Rob's playground

In this post I would like to discuss the interaction, and future co-dependency, between information security and large AI models whether language or multimodal. Due to the ability of large models to quickly change the economics of useful and nefarious content creation, they possess the ability to drastically alter the status quo even prior to reaching human-level AI. The solutions discussed in industry fall under the categories of AI safety and alignment research. We’ll discuss why these categories are in fact applications of information security that broadly fit in two groups, large models applied to security, and the security of large models.

Where does information security go from here?

The idea of using large models to augment existing security product categories is to be expected. Information security industry has long adopted automation for pentesting, source code analysis, endpoint detection and response (EDR), and many other uses. However, most automation in production is still heuristics based. Source code analysis tools primarily or very heavily rely on rule-based detections and known vulnerability signatures. Automated pentesting tools use network scanners, and pre-scripted exploits that come packaged from the tool’s vendor. While these heuristics have become very advanced, they are still nowhere close to the level of capability and creativity of a well-seasoned red team. EDR has made the most progress utilizing ML for automating anomalous event detection. However, the models are relatively lightweight when compared to generative models, as they are merely statistical anomaly detection tools.
Large models may not be the right tool for every one of these applications, however their ever-increasing capabilities at decreasing costs is likely to have far reaching effects.
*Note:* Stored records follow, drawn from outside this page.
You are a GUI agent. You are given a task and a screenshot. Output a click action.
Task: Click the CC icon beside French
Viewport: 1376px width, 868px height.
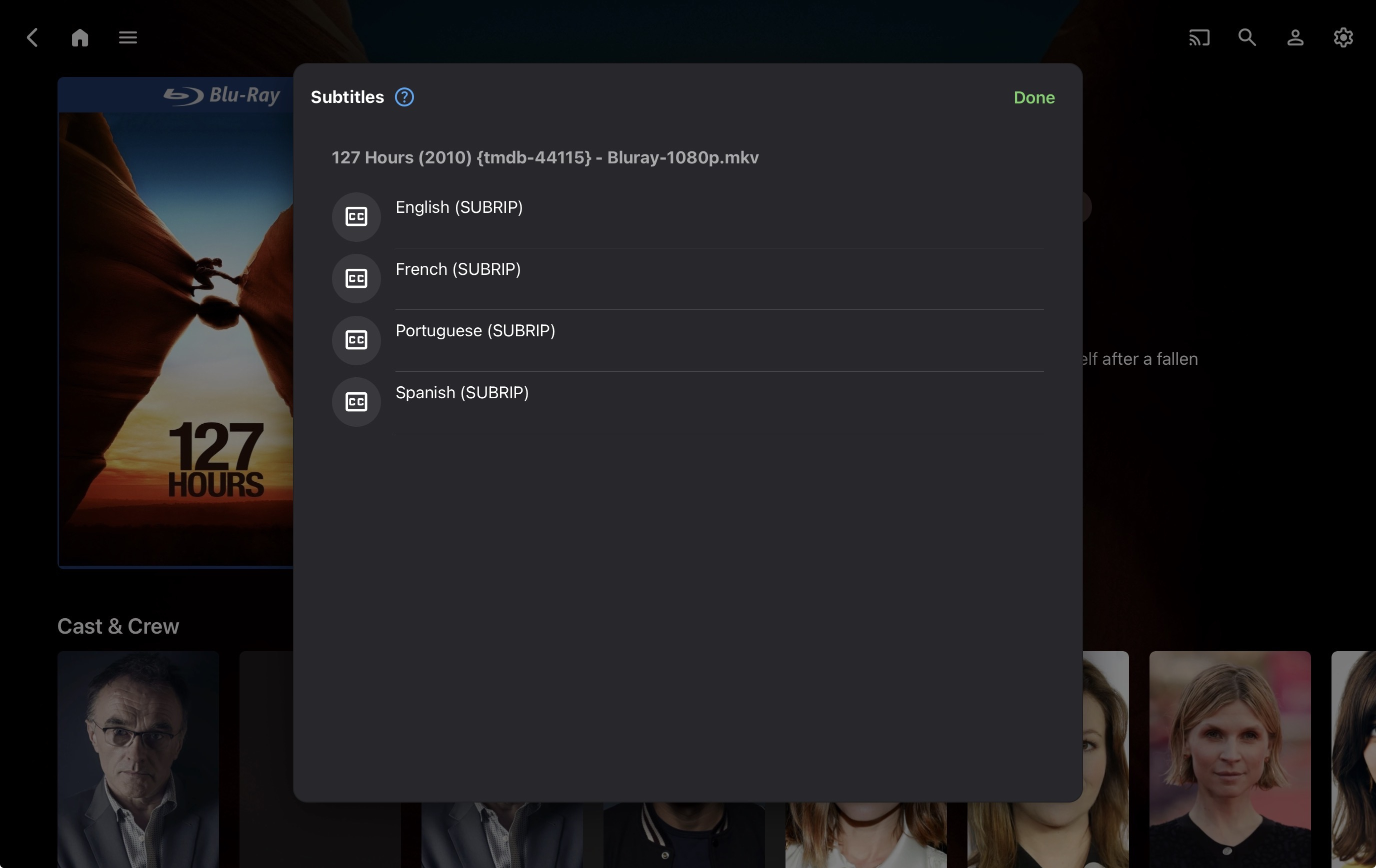click(356, 278)
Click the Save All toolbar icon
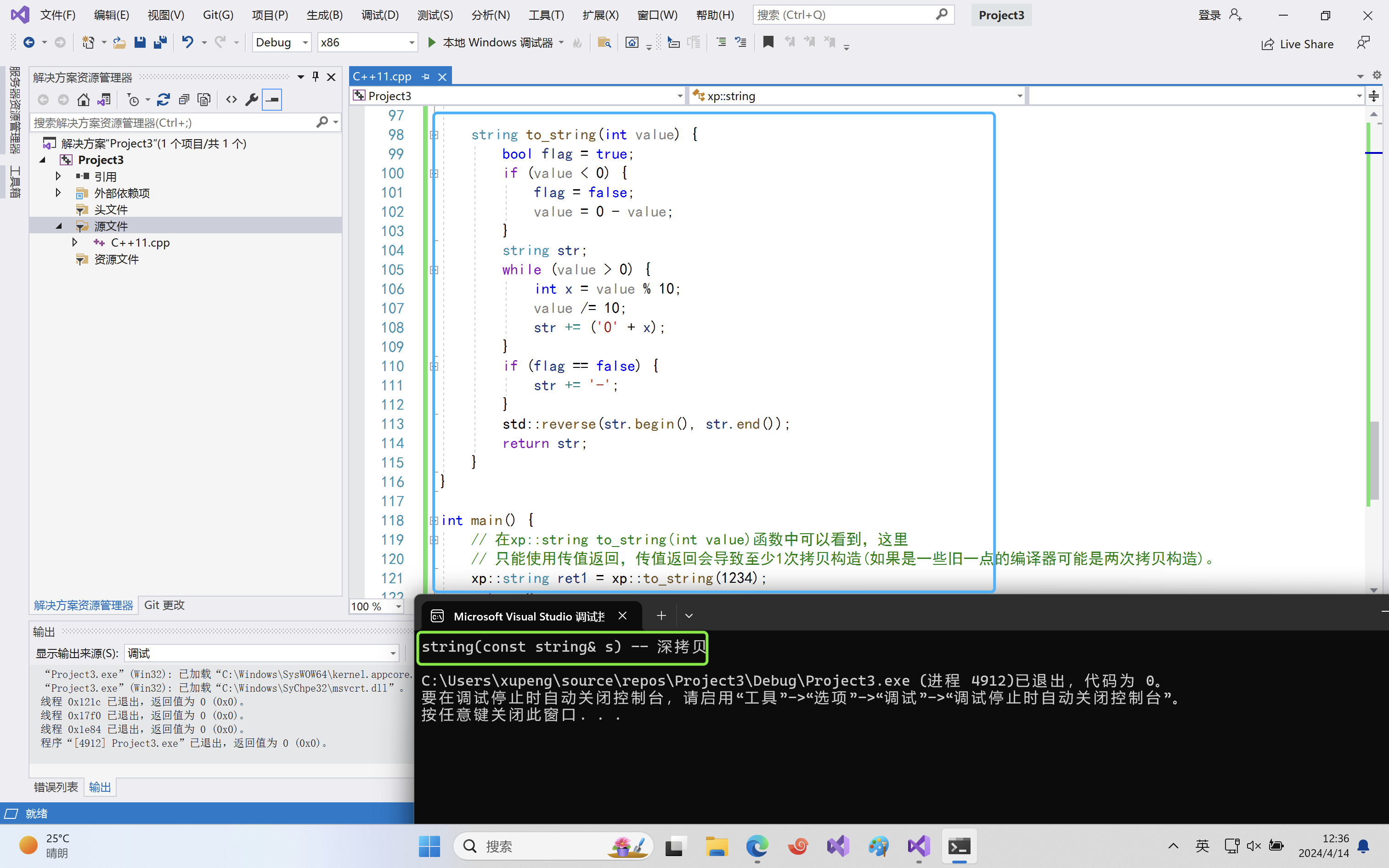1389x868 pixels. pyautogui.click(x=160, y=42)
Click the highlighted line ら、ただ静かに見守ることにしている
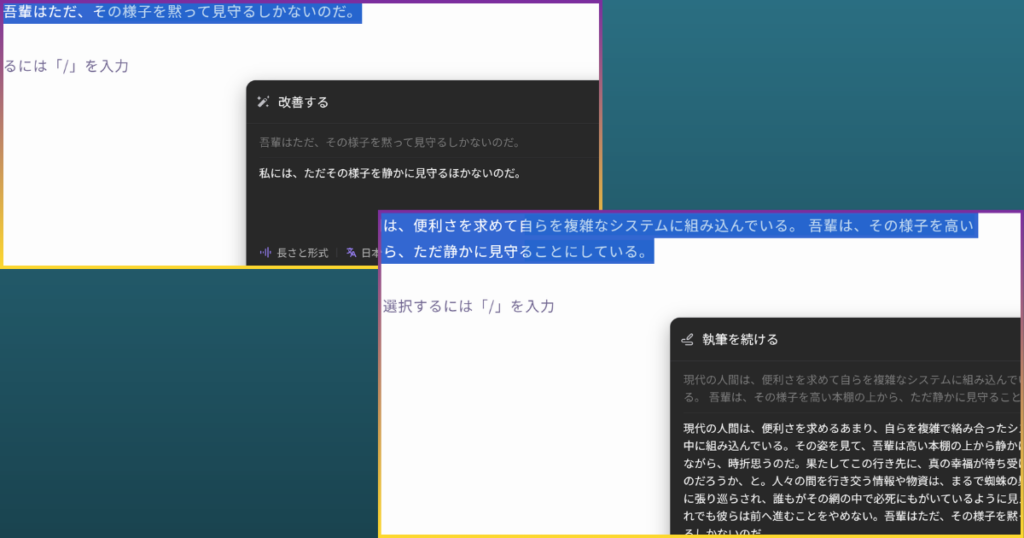1024x538 pixels. coord(517,251)
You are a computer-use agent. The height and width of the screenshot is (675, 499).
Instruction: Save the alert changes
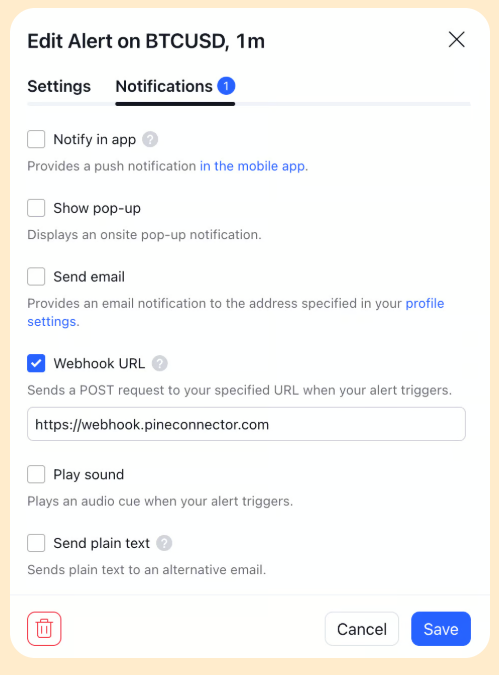[x=441, y=629]
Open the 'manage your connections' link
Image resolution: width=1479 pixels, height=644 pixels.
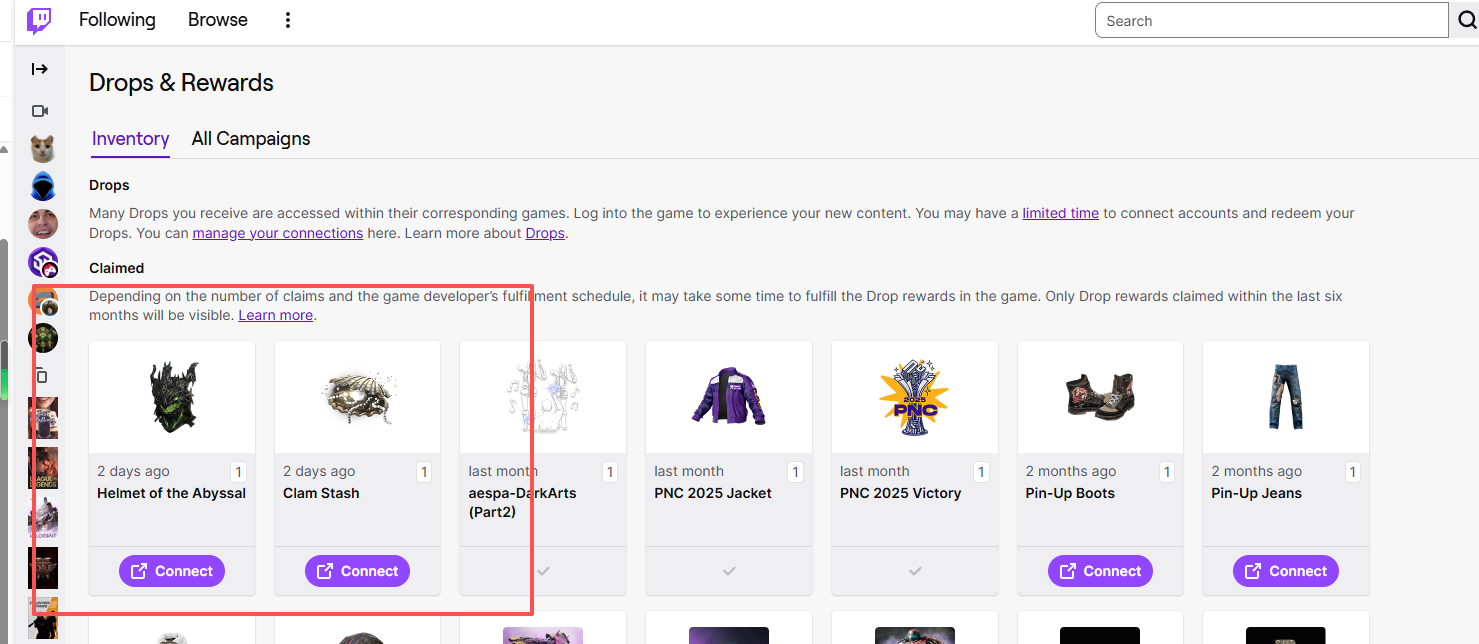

For the time being, the outputs of large models can be thought of as good on average, but much cheaper and faster. “Good on average” can be used in production whenever errors are inexpensive or when the steps necessary to validate an error are significantly lower cost than the previous cost of creation.
In the case of red teaming and source code analysis, new tools can use large models to draw inspiration from vast bodies of technical literature such as CVEs, textbooks, blog posts, and RFCs to have a high level background understanding of their current task. Language models can be used to rapidly generate very creative methods for testing networks and applications. Instead of just predicting the next word, fine tuned language models for action generation could identify the next step. Even if many of the generated theories for accessing, as an example, restricted instances are wrong or hallucinated, a properly trained and deployed language model could be made to find a valid vulnerability on its 1000th attempt before a human red teamer were to make their second attempt. Generally, with red teaming the cost of creativity is high, while the cost of attempting an exploit can be relatively low. Similarly, new source code analysis tools can benefit from utilizing language models to draw inspiration from existing CVEs (and other technical write ups) to apply high-level knowledge to the codebases they are analyzing. Such a top-down approach does not exist with today’s near function or class level scoped automation tools. There is an opportunity for new tools to draw on general knowledge, inspiration from security literature, embeddings of the codebase being analyzer to create low level actions plans based on high level descriptions. While the outputs of language models are mired with hallucinations, the path to reaching these capabilities now appears attainable.
As an example, imagine a LangChain powered LLM application that is able to look up vulnerability classes for services in a Kubernetes deployment. Instead of predicting the next word, an LLM could be used to predict the next steps in service discovery or vulnerability assessment. Afterwards, upon identifying a flask based microservice, the LLM is given context of the deployment and is prompted to generate thousands of payloads at a high temperature to discover what endpoints it is able to reach. In this case, the LLM’s outputs are generated based on general knowledge about flask apps, authorization and authentication issues, as well as specific context information about the Kubenertes deployment it collected previously. There is a lot of promising research in large action models and the use of Reinforcement Learning to generate prompts may be able to achieve a goal pursuit mentality similar to that of a red teamer. LLMs possess a superset of human capabilities, they are not blocked from invoking the same command lines tools humans are, in fact GPT3 is readily able to invoke Nmap and maybe with a little luck, Metasploit. The Toolformer paper, which was recently published by researchers at Facebook, describes methods in which LLMs can be made to reach out to APIs
A survey of large models applied to security would be remiss without covering recent developments in natural language frameworks like LangChain to “chat-your-data”. By using data ingestion pipelines, and frameworks like LangChain and gpt_index layered on top of GPT3 there are now quick to market solutions for deploying natural language interfaces. Recently, Orca integrated with GPT3 to provide a chatbot interface to their CSPM. With further development and additional data ingestion, it may ultimately be possible to turn language models into cloud architecture assistants that aid security and SRE teams.
Much further out in the future, advances in multimodal models are likely to bring bidirectional image to text comprehension. Endpoint security is likely to be improved by models that can “visually” watch a user’s screen and understand user interactions rather than just raw access patterns to judge risk. Additionally, since no human is involved in this monitoring, it may help to alleviate some of the privacy and safety concerns that are making this type of monitoring increasingly illegal in some jurisdictions. Some researchers believe language models such as GPT3 are already able to display theory of mind, which is likely the level of understanding that will be necessary to thwart much more sophisticated social engineering and cyber attacks in the future. The EDR of the future may be a personal assistant that is able to understand technical events as well as its users’ social circles to help it mitigate anything from memory corruption attacks to phishing attempts. However, the question becomes, is there an opportunity to create such a security endpoint assistant, or will it be an emergent feature of a much more powerful large model? I believe emergent behaviors don’t come completely free, it is likely new training technology must be developed for those capabilities to present themselves.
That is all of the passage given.